Elle est penchée sur son clavier et pianote avec acharnement. Il a renoncé à lui demander pourquoi elle utilise cette antiquité alors que les logiciels de dictaphone sont désormais au point ; l’explication qu’elle lui donne – les lecteurs sont rapides et n’entendent pas le son des mots, si bien que son rythme doit être celui de l’écrit plutôt que celui de l’oral – lui demeure incompréhensible, mais d’un autre côté, jamais il n’est parvenu à lui expliquer la nature du jet stream. Disons qu’elle sait ce qu’elle fait et restons-en là.
Il s’avance à pas de loup et lit par-dessus son épaule : … mais personne n’était là pour entendre ses cris, ses hurlements, même lorsque l’homme aux yeux si doux commença à lui entailler la peau autour du sein…
Di Callare grimace, écarte les cheveux de sa femme, l’embrasse sur la nuque. En temps normal, elle déteste être interrompue en plein travail, et en temps normal, il respecte ses vœux, mais il a besoin de la toucher et espère qu’elle le comprendra.
Lorsqu’elle se retourne pour l’embrasser sur la joue, elle a les larmes aux yeux.
— Mauvaises nouvelles ? demande-t-elle.
— En effet. Tu as entendu ce que m’a dit Carla ?

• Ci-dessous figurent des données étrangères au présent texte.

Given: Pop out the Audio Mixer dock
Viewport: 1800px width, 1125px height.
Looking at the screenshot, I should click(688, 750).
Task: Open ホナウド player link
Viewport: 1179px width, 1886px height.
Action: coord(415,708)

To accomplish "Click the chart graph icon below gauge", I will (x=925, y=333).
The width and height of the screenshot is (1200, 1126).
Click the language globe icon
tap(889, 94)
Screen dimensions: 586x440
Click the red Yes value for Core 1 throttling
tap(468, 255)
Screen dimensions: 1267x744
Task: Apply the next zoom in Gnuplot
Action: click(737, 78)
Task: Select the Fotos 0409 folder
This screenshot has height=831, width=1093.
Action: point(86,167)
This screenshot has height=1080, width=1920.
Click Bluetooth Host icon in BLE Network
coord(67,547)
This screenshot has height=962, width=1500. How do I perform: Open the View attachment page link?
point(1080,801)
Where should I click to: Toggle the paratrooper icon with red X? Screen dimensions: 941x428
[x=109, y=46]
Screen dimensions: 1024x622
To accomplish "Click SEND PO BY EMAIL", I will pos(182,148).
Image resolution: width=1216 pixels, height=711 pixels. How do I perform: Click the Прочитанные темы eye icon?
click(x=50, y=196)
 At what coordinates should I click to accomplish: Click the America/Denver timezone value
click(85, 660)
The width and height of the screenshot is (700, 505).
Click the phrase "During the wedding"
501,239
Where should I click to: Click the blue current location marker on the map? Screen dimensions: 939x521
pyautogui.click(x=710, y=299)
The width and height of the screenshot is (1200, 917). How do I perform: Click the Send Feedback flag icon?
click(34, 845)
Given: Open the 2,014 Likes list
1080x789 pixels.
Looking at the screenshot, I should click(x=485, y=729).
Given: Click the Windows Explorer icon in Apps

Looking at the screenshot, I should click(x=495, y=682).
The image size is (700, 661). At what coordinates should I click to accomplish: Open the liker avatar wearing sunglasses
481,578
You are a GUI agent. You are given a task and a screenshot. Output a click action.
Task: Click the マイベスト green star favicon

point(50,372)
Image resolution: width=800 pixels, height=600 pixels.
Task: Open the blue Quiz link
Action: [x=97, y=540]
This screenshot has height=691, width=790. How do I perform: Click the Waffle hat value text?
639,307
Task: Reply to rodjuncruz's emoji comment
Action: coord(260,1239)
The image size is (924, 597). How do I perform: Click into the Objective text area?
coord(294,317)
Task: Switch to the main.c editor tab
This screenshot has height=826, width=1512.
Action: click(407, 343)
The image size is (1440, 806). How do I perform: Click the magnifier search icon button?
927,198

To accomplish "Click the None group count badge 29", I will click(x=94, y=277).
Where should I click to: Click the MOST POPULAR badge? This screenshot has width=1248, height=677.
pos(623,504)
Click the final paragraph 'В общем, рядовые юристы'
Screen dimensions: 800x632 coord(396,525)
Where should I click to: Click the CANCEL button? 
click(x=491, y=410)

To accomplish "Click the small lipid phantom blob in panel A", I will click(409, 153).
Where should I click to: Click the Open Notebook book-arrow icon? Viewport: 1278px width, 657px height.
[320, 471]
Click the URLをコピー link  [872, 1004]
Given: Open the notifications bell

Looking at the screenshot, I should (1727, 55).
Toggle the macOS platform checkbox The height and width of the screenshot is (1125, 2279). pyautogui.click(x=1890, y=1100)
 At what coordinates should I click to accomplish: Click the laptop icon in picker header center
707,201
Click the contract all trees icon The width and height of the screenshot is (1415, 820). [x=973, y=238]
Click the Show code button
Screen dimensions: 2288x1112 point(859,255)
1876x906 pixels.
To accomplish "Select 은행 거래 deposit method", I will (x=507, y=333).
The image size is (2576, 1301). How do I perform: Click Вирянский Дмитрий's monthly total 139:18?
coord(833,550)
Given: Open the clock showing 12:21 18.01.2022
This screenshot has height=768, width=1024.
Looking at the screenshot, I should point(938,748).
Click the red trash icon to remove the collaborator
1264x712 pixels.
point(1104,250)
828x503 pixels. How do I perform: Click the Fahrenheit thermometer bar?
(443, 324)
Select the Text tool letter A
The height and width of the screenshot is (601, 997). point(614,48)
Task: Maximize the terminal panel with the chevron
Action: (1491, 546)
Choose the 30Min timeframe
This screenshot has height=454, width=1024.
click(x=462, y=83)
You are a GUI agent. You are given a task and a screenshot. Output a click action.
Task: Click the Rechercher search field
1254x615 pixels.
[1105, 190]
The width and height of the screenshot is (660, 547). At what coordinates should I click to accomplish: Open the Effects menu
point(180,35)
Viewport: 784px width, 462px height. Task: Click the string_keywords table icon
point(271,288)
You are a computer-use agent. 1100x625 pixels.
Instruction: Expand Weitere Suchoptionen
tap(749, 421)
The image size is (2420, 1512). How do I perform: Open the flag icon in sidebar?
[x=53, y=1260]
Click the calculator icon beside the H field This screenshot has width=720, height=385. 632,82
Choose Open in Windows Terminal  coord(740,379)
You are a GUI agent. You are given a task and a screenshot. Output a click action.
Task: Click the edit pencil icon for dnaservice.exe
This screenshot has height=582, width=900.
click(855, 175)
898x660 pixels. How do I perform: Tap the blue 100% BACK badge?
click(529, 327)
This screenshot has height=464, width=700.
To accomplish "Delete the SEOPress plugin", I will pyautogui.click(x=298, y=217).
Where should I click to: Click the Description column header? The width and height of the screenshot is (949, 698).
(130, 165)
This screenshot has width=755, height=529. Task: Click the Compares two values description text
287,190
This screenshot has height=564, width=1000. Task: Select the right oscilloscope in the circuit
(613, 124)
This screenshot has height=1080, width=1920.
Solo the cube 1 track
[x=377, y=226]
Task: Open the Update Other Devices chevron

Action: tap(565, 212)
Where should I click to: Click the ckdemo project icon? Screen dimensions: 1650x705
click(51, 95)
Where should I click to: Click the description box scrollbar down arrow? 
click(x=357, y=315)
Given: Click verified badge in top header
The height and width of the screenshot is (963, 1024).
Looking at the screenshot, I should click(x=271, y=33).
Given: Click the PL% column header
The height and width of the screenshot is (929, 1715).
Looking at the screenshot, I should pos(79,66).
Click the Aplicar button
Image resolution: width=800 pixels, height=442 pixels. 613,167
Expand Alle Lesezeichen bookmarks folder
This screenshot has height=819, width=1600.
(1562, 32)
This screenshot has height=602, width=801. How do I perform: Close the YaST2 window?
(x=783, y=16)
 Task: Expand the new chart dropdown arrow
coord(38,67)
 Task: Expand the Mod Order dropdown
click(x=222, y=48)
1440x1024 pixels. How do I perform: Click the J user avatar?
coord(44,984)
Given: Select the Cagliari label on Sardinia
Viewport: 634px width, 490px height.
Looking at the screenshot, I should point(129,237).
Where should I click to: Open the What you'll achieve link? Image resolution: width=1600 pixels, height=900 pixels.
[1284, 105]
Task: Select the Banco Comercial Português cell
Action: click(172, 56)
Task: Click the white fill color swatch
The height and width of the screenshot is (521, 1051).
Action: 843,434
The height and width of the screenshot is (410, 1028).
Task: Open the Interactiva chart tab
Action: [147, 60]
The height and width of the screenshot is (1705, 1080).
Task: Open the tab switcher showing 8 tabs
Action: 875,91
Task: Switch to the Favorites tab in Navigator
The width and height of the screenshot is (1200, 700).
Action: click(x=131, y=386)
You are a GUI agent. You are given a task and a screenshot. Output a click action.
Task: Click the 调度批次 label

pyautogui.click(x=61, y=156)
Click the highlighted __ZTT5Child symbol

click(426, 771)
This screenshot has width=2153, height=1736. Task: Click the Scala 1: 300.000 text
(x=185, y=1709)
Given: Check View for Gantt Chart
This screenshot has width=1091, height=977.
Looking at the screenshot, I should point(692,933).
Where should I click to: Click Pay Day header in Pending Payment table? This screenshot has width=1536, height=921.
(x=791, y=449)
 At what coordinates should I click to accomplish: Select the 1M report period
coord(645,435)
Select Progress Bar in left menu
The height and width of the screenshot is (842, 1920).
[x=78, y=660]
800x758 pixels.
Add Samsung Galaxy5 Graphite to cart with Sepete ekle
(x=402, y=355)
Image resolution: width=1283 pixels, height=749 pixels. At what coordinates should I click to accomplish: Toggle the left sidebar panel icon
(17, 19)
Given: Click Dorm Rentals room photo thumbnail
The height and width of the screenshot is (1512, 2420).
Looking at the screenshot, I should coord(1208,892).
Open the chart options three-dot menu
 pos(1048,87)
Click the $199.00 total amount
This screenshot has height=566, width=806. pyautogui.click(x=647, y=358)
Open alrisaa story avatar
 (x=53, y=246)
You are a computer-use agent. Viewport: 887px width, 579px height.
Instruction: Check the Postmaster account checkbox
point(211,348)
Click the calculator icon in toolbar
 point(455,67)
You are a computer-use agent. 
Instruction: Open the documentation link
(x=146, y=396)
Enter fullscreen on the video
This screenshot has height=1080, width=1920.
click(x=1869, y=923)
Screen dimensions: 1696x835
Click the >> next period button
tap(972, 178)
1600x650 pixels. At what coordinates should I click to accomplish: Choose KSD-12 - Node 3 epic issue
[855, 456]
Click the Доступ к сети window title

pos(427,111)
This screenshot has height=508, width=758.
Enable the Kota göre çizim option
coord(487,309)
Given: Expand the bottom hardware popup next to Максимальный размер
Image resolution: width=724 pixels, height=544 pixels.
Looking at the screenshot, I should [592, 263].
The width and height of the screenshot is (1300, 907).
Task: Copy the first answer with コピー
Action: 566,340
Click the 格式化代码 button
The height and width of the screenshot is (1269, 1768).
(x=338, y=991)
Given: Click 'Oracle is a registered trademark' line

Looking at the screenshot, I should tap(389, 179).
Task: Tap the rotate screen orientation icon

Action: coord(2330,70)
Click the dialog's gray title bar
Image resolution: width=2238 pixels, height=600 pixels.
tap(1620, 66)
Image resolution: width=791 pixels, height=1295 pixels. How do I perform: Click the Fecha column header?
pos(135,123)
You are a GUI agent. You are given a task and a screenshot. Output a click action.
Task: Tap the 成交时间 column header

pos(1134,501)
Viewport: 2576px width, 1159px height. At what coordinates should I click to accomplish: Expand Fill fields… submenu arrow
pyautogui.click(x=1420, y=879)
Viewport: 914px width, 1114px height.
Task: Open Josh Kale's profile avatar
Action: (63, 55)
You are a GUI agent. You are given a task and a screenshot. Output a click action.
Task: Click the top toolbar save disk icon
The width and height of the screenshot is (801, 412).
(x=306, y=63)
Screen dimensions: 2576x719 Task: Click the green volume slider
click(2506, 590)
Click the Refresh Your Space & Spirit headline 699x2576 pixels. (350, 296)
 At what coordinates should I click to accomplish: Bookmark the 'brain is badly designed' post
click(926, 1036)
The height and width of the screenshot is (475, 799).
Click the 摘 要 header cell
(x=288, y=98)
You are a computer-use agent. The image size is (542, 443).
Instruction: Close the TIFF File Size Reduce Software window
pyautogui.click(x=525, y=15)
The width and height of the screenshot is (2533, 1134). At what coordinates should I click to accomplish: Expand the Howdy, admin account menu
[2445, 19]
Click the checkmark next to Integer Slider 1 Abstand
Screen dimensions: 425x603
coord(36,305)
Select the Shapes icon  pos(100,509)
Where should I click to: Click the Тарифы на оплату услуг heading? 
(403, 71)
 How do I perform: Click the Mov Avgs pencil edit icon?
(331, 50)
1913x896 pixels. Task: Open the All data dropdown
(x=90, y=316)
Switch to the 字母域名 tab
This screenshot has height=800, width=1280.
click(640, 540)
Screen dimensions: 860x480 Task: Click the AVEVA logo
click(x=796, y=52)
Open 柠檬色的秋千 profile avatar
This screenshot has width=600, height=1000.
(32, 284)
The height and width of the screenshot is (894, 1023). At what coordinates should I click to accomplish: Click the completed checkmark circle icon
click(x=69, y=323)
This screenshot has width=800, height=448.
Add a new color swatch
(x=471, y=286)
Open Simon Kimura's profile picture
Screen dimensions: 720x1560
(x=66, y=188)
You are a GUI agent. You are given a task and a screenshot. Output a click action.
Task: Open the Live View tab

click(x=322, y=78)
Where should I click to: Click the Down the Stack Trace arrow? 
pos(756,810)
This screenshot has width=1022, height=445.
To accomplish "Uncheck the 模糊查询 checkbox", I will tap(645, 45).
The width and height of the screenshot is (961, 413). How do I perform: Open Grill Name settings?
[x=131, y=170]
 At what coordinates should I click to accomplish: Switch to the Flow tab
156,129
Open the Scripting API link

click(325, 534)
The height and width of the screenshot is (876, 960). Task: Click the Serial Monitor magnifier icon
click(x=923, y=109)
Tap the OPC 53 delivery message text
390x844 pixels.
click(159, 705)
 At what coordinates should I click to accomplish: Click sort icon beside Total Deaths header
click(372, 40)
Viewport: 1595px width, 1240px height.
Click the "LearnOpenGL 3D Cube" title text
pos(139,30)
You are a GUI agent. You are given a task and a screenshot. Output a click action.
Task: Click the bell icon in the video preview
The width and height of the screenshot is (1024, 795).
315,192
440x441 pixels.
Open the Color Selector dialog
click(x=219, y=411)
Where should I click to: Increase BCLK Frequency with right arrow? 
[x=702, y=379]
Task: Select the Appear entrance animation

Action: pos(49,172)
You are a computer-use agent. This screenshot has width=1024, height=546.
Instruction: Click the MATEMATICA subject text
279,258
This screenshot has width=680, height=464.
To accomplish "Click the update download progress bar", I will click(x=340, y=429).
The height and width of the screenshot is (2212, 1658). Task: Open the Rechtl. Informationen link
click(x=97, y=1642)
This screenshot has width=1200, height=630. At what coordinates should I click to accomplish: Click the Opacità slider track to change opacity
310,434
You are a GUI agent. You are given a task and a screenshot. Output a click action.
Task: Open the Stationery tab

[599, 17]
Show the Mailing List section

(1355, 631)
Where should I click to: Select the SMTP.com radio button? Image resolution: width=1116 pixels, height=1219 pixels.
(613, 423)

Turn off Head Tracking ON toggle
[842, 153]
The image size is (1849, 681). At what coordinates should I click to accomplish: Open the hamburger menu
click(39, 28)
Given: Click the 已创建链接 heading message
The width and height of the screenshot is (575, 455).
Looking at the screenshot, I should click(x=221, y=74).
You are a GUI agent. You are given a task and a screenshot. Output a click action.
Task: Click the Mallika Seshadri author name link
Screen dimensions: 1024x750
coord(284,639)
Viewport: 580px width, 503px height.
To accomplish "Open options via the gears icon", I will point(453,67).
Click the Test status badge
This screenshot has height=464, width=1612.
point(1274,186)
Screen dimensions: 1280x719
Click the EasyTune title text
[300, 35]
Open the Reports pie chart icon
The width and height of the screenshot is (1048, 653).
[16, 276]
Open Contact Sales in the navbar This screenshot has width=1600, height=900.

— Elle m’a dit que ça allait être grave, explique Lori dans un murmure.
Il plisse les lèvres en signe de contrariété : Carla devrait pourtant avoir assez de jugeote pour ne pas dire à Lori que…
— Ne lui en veux pas, dit celle-ci. C’est moi qui lui ai demandé ce qui se passait. C’est une de tes meilleures amies, tu sais – peut-être pas la plus proche, mais sans doute une des plus loyales. Et je l’aime pour ça.
Il agrippe Lori par la taille et l’emporte dans leur chambre ; naguère, quand il accomplissait ce rituel, en grande partie pour lui prouver qu’il en était encore capable, elle lui disait que c’était « une scène de cinéma classique, celle où le jeune premier emporte la jeune première et où le spectateur comprend ce qu’ils vont faire – juste avant que le train entre dans un tunnel ou qu’un avion apparaisse dans le ciel…».